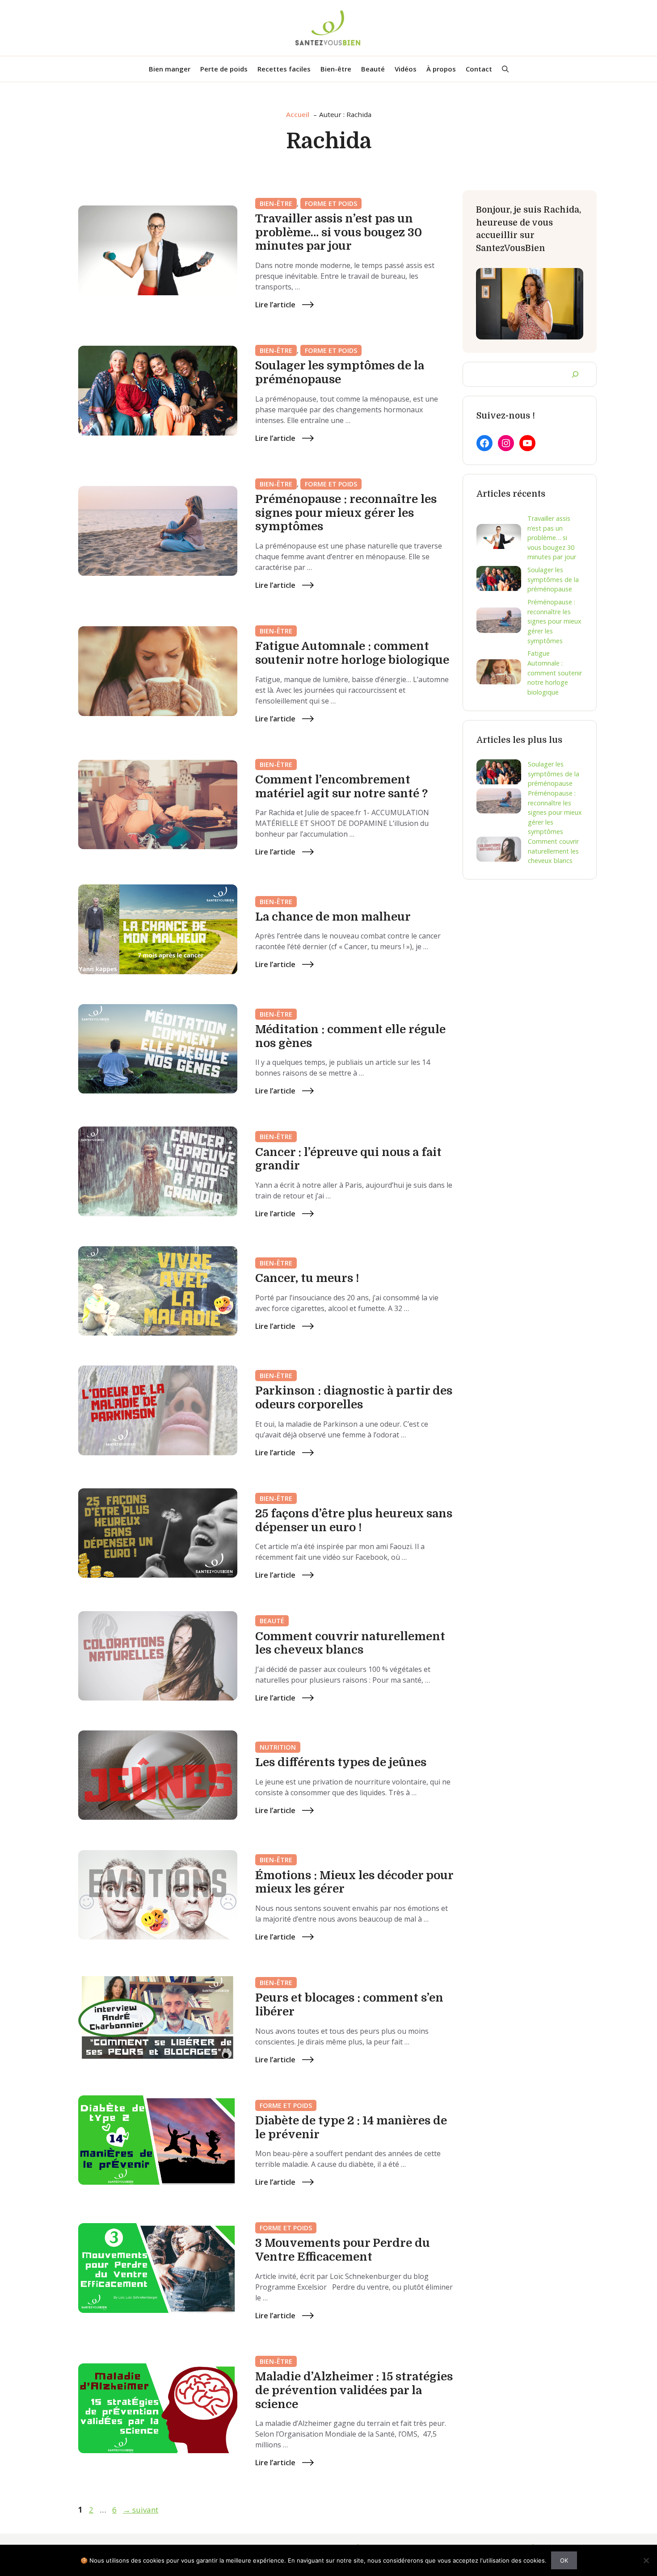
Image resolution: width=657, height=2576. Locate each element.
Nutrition (278, 1747)
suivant (140, 2510)
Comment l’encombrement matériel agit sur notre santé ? (341, 786)
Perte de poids (224, 68)
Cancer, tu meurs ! (307, 1278)
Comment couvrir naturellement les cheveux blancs (350, 1643)
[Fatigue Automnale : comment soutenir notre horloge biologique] (498, 673)
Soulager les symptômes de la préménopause (339, 372)
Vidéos (406, 68)
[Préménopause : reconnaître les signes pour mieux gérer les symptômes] (498, 621)
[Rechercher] (575, 374)
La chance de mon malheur (333, 916)
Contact (479, 68)
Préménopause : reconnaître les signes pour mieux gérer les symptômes (346, 513)
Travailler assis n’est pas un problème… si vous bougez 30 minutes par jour (338, 232)
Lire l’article (275, 305)
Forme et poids (331, 203)
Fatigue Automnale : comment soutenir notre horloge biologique (352, 653)
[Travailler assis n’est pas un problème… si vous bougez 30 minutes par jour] (498, 538)
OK (564, 2560)
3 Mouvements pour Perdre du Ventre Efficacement (342, 2250)
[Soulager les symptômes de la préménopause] (498, 580)
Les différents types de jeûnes (340, 1762)
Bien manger (169, 68)
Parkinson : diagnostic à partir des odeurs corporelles (353, 1397)
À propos (441, 68)
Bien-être (335, 68)
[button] (505, 69)
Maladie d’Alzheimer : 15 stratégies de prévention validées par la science (354, 2390)
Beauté (373, 68)
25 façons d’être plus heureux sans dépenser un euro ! (353, 1520)
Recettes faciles (284, 68)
·····
**Exercise prompt**: Set the listing down again exactly, skipping each picture.

**Answer below**:
Image resolution: width=657, height=2576. Locate each element.
Nutrition (278, 1747)
suivant (140, 2510)
Comment l’encombrement matériel agit sur notre santé ? (341, 786)
Perte de poids (224, 68)
Cancer, tu meurs ! (307, 1278)
Comment couvrir naturellement les cheveux blancs (350, 1643)
[Fatigue Automnale : comment soutenir notre horloge biologique] (498, 673)
Soulager les symptômes de la préménopause (339, 372)
Vidéos (406, 68)
[Préménopause : reconnaître les signes pour mieux gérer les symptômes] (498, 621)
[Rechercher] (575, 374)
La chance de mon malheur (333, 916)
Contact (479, 68)
Préménopause : reconnaître les signes pour mieux gérer les symptômes (346, 513)
Travailler assis n’est pas un problème… si vous bougez 30 minutes par jour (338, 232)
Lire l’article (275, 305)
Forme et poids (331, 203)
Fatigue Automnale : comment soutenir notre horloge biologique (352, 653)
[Travailler assis n’est pas un problème… si vous bougez 30 minutes par jour] (498, 538)
OK (564, 2560)
3 Mouvements pour Perdre du Ventre Efficacement (342, 2250)
[Soulager les symptômes de la préménopause] (498, 580)
Les différents types de jeûnes (340, 1762)
Bien manger (169, 68)
Parkinson : diagnostic à partir des odeurs corporelles (353, 1397)
À propos (441, 68)
Bien-être (335, 68)
[button] (505, 69)
Maladie d’Alzheimer : 15 stratégies de prévention validées par la science (354, 2390)
Beauté (373, 68)
25 façons d’être plus heureux sans dépenser un euro ! (353, 1520)
Recettes faciles (284, 68)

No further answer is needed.